Non-essential cookies and analytics tools are used only after you have provided consent in accordance with Article 6(1)(a) GDPR. Data processed through cookies is stored in accordance with the retention period stated for each cookie in our cookie policy. You can withdraw your consent at any time via our consent module.

Comply with legal obligations

We process personal data when required by law, for example under the Swedish Patient Data Act, the Swedish Accounting Act, data protection legislation, or decisions by authorities.

Legal basis: Article 6(1)(c) GDPR and, where applicable, Article 9(2)(h) GDPR.

4. Who will have access to my data?

Your personal data is shared only with recipients to the extent necessary to provide our Services or when we are required by law to do so. Only authorized personnel who need the data for their work have access to special categories of personal data, such as health data. Access is role-based and controlled.

Partners and suppliers

We may share personal data with the following categories of recipients:

  • Laboratories, clinics, and healthcare providers that perform sampling, analyses, examinations, or further medical investigation (including receiving healthcare providers in the event of referral and radiology units),
    • a
  • IT suppliers and operations providers for systems, data storage, and technical infrastructure,
  • Providers of communication services (e.g., SMS and email distribution),
  • Payment service providers and financial administration services,
  • Medical consultants and other professional advisors.
  • Providers for reviews and customer surveys (e.g., Trustpilot)

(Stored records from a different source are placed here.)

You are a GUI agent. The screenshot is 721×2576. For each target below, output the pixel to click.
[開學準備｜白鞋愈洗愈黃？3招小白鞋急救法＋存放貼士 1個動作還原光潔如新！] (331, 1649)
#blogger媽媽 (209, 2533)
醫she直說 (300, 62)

Examples of how sharing takes place in practice:

  • Upon activation of a referral: we send referral and identification data to the chosen laboratory and healthcare provider so that sampling and analysis or examination can be carried out.
  • For referral and test result transmission: data may be transmitted via Infosolution (Labportalen) between registered healthcare providers and connected laboratories.
  • Communication: we use suppliers to send, for example, booking information, status updates, and test result information via SMS/email.

When external suppliers process personal data on our behalf, this takes place under data processing agreements in accordance with Article 28 GDPR. Some recipients, such as laboratories or other healthcare providers, may be independent data controllers for the processing they perform within the scope of their operations.

Employers

If a health check is paid for by your employer, we may disclose a consolidated report with aggregated results at group level. The report does not contain individual test results or other information that identifies specific individuals and can only be filtered at department level when groups are sufficiently large.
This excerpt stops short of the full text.